J. K.: In meiner Musik kommt Natur, glaube ich, so gut wie nicht vor. Natur ist zur Erholung da. Ich gehe einmal im Jahr wandern, und einmal im Jahr versuche ich, ins Meer zu springen. Dafür ist die Natur gut. Für die Kunst eher nicht.

T. W.: Sie haben am Anfang des Gesprächs gesagt, Sie würden gern etwas kreieren, was noch keiner vor Ihnen gemacht hat. Haben Sie schon eine Idee?

J. K.: So arbeite ich eigentlich immer. Zum Beispiel beim „Minusbolero“. Das Stück zu schreiben, dauerte eine Stunde. Ich hab einfach die Partitur von Ravel genommen und alles Melodische herausgestrichen. Trotzdem hab ich fünf Jahre gebraucht, um dieses Stück zu fertigen.
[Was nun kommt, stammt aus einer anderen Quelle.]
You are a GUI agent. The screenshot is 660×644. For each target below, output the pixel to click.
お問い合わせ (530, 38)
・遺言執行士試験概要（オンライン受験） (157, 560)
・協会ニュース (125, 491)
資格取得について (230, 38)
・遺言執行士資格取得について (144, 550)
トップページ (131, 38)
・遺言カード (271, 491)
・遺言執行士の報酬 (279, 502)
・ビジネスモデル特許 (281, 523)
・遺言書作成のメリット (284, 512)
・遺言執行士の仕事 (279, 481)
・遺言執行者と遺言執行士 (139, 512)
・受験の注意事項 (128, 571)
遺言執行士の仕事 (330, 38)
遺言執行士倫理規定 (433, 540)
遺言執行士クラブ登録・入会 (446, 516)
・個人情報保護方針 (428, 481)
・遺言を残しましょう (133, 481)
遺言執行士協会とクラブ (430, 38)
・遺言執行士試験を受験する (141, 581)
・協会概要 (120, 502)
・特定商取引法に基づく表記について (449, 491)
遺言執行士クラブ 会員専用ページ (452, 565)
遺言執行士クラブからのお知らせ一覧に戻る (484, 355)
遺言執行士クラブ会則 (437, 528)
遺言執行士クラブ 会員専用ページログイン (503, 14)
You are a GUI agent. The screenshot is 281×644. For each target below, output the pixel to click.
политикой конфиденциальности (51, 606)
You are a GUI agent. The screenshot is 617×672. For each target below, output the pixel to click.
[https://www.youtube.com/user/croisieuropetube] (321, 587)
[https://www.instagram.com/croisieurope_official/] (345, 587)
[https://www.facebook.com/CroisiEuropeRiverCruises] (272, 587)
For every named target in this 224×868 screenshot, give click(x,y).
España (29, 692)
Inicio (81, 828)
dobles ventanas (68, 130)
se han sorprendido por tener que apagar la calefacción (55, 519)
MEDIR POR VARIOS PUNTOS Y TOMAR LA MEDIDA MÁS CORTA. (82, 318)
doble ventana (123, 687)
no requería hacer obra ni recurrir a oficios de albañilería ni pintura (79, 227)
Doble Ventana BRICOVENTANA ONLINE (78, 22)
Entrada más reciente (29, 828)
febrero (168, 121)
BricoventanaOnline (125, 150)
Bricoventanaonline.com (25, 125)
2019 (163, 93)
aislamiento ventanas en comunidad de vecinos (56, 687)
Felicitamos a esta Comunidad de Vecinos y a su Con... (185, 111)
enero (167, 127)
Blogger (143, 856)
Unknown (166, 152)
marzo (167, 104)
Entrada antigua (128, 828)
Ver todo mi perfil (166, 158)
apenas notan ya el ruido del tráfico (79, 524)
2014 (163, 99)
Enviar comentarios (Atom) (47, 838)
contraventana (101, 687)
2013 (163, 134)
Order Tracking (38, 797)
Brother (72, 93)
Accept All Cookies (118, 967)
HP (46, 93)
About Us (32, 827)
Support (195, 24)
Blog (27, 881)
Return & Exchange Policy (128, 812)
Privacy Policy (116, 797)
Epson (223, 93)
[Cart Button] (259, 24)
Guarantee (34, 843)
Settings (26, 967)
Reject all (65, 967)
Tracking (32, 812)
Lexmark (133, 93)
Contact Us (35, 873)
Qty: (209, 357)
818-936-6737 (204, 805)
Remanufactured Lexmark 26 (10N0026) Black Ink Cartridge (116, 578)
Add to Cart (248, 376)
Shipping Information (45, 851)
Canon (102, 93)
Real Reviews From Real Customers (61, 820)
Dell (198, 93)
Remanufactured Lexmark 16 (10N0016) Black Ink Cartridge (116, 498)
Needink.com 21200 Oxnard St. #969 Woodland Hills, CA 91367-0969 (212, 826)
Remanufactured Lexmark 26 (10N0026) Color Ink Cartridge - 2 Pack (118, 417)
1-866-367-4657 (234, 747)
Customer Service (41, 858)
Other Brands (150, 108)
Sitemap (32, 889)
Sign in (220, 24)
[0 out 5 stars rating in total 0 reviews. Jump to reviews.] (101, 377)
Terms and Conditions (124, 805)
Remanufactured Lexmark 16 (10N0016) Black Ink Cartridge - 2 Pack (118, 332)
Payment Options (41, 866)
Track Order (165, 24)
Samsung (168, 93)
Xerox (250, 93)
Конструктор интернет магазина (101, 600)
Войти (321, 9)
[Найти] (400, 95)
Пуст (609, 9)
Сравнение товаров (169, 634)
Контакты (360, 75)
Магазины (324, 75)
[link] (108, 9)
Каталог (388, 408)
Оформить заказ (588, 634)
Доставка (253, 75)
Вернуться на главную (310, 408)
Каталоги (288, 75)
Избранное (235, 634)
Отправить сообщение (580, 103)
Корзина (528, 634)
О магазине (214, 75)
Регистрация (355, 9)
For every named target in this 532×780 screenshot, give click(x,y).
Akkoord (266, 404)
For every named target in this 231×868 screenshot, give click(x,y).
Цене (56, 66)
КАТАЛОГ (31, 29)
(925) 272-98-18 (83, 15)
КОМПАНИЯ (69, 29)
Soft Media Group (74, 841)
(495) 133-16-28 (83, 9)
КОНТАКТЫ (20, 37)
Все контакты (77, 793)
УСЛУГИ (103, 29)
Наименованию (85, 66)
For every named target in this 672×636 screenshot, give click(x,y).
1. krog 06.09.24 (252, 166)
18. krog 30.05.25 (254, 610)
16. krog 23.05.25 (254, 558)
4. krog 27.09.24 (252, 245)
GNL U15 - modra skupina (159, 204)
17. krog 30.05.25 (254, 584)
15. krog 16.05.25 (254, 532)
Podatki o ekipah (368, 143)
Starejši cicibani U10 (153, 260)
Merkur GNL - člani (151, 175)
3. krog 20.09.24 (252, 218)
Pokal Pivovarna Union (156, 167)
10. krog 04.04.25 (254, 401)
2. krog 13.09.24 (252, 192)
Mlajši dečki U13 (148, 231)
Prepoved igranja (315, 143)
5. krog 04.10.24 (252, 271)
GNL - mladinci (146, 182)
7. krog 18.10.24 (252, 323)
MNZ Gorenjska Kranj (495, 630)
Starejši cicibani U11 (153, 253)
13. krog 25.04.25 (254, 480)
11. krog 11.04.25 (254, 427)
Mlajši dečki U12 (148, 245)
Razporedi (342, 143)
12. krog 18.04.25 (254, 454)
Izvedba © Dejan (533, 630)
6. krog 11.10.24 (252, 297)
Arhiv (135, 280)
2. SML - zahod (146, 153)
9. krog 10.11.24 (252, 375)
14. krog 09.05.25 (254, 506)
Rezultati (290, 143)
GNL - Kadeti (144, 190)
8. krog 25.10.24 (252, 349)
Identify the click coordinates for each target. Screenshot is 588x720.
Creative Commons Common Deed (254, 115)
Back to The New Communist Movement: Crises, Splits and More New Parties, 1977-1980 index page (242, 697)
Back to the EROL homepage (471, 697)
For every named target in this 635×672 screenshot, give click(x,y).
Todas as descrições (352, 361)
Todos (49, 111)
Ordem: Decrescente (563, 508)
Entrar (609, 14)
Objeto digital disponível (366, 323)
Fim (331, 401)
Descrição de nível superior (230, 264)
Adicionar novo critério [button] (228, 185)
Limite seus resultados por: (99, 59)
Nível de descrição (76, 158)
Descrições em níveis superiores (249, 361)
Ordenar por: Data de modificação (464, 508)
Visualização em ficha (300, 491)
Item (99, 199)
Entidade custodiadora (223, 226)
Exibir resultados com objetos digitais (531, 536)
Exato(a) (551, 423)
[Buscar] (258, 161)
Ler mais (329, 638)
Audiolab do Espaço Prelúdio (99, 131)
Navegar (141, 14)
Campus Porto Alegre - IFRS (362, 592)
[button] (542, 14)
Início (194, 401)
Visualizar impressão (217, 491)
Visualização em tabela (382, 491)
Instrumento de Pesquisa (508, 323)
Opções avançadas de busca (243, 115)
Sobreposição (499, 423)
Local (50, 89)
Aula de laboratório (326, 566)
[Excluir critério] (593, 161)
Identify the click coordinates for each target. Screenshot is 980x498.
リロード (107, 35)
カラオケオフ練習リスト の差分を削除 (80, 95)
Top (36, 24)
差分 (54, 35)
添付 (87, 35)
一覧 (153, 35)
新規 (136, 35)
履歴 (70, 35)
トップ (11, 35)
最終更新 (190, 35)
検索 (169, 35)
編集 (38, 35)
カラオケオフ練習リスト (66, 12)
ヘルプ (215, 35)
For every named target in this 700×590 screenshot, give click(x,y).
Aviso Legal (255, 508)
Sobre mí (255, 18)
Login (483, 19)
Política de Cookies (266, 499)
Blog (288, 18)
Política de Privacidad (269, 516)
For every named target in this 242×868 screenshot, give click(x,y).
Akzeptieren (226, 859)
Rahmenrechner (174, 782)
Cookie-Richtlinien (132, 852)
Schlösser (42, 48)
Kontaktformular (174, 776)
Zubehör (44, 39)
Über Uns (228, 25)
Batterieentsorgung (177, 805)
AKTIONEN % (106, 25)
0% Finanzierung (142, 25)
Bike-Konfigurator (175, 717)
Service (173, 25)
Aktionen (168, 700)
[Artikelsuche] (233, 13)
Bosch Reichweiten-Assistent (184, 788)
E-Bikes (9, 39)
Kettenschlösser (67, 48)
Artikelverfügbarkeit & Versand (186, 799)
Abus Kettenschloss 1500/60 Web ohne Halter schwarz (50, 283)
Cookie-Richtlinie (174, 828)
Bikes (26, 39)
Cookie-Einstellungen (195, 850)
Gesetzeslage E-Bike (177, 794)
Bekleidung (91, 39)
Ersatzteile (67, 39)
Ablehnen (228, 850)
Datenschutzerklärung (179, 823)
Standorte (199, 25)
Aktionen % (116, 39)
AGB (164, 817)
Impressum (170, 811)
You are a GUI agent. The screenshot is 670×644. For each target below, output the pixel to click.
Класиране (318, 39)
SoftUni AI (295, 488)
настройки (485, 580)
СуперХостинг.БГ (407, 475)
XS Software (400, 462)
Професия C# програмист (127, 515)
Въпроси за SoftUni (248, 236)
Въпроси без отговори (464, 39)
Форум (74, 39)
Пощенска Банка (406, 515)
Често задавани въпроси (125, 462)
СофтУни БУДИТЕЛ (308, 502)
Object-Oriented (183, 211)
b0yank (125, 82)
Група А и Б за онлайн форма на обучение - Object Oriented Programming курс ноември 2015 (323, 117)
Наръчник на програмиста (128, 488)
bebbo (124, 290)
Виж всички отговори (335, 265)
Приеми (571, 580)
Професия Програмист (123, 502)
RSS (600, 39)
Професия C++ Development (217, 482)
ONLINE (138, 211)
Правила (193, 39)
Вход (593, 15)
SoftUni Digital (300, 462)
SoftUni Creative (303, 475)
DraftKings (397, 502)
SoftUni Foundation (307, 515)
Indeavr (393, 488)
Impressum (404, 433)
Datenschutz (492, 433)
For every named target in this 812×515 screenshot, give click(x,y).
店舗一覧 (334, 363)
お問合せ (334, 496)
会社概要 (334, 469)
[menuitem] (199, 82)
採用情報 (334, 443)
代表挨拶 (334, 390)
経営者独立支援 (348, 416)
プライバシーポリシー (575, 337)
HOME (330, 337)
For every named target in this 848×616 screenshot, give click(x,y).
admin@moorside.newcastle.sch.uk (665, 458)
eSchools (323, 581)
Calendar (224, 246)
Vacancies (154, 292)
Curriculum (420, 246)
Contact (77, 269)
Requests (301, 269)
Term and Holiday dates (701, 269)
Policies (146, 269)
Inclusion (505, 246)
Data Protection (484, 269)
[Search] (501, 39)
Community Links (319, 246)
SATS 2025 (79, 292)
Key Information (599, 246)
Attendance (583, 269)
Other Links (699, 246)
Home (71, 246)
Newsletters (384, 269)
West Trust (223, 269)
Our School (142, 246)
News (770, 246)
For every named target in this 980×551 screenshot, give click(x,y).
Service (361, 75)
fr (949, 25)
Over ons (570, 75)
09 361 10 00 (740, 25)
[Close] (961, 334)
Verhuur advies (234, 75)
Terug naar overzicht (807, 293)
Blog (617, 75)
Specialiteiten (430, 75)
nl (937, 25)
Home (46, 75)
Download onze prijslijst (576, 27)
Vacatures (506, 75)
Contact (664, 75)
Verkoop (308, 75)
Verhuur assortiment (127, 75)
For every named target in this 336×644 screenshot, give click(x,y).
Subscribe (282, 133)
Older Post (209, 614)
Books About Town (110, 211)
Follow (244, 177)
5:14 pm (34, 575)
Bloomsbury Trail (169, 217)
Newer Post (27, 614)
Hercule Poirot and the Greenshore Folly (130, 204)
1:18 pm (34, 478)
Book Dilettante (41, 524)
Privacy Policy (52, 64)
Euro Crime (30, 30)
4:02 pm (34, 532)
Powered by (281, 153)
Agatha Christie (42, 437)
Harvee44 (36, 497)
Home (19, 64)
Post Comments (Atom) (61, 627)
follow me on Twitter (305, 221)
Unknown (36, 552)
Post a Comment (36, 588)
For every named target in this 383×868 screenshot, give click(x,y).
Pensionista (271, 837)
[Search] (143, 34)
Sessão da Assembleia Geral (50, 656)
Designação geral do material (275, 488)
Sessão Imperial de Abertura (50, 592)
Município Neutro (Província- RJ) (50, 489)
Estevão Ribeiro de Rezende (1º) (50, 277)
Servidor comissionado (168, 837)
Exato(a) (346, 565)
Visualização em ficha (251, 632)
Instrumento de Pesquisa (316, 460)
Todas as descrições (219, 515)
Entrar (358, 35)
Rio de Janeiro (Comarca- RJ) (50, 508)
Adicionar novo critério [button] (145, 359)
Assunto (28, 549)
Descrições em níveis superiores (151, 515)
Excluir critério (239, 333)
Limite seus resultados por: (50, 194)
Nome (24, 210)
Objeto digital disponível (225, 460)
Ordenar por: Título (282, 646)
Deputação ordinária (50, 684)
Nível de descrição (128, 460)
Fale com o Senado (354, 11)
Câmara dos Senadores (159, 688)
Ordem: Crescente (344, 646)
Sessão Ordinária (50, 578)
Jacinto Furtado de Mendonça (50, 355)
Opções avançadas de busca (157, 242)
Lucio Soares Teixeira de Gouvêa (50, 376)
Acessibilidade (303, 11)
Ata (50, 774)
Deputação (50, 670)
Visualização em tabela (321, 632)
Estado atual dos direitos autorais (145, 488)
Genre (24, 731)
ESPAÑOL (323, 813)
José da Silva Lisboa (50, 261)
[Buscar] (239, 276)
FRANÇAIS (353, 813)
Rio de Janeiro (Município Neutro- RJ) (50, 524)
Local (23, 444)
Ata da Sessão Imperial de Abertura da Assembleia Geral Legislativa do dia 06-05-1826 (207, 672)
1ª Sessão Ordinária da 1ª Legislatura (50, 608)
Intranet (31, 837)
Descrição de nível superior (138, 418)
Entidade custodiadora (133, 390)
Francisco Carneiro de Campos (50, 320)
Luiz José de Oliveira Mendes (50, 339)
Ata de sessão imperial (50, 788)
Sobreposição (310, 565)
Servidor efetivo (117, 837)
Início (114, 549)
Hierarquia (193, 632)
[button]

Immer und immer wieder habe ich mich gefragt: Kann man das machen? Ich hab auch recherchiert, ob irgendjemand vielleicht auch diese Idee hatte, hab aber nichts gefunden. Nach fünf Jahren war ich überzeugt, doch, das kannst du machen. Das erwarte ich auch von meinen Studierenden: etwas zu schaffen, was es vorher qualitativ noch nicht gab.

T. W.: Woran arbeiten Sie gerade?

J. K.: Momentan arbeite ich an einer Installation für die Akademie der Künste Berlin. Das sind bildnerische Arbeiten mit Schallwellen, dazu sind dann aus Lautsprechern Sinustöne zu hören, die einen starken Schwingungscharakter haben – also eine Installation mit Schallwellen an der Wand und auch im Raum.